Will Gender Exist 100 Years From Now, or Does it Already not Exist?
Kris Notaro
Posted: Jun 21, 2010
http://ieet.org/index.php/IEET/more/notaro20100621/ (http://ieet.org/index.php/IEET/more/notaro20100621/)
It has been claimed by biologists that the brains of females and males are different in obscure ways. However physical differences in adults may be due to psychological and sociological pressures on the brains of each gender, because cultures and societies may exaggerate roles and stereotypes, having an impact on brain plasticity.

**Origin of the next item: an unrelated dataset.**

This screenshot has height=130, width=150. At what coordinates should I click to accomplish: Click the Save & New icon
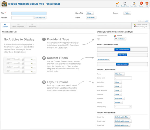134,3
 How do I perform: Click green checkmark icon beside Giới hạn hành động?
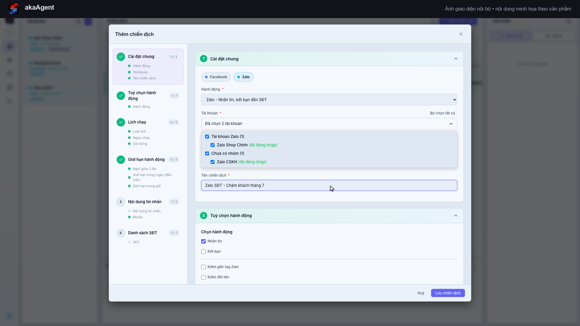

On top of society's role in forming gender identity, we can see in current biological data of brains and their relation to gender identity due to "molecular and hormonal mechanisms." (Rosario, 276-278) It has been shown that the structure of brains in Homo sapiens can take on either a male or female form from a variety of factors during critical postnatal periods. The biology of sexual identity is reveling important data which points to diversity in sexual orientation, leading us to accept that looking at gender in a binary fashion is unacceptable; gender identity in Homo sapiens is probably much more ambiguous and diverse then we once thought. (Rosario, 276-279) From this we can conclude that the gender identity listing in the current Diagnostic and Statistical Manual of Mental Disorders should be eliminated. Genetic engineering of the brain will only increase the ambiguity if we choose. A post-gender binary society is possible, not only in the future, but it may already be here naturally.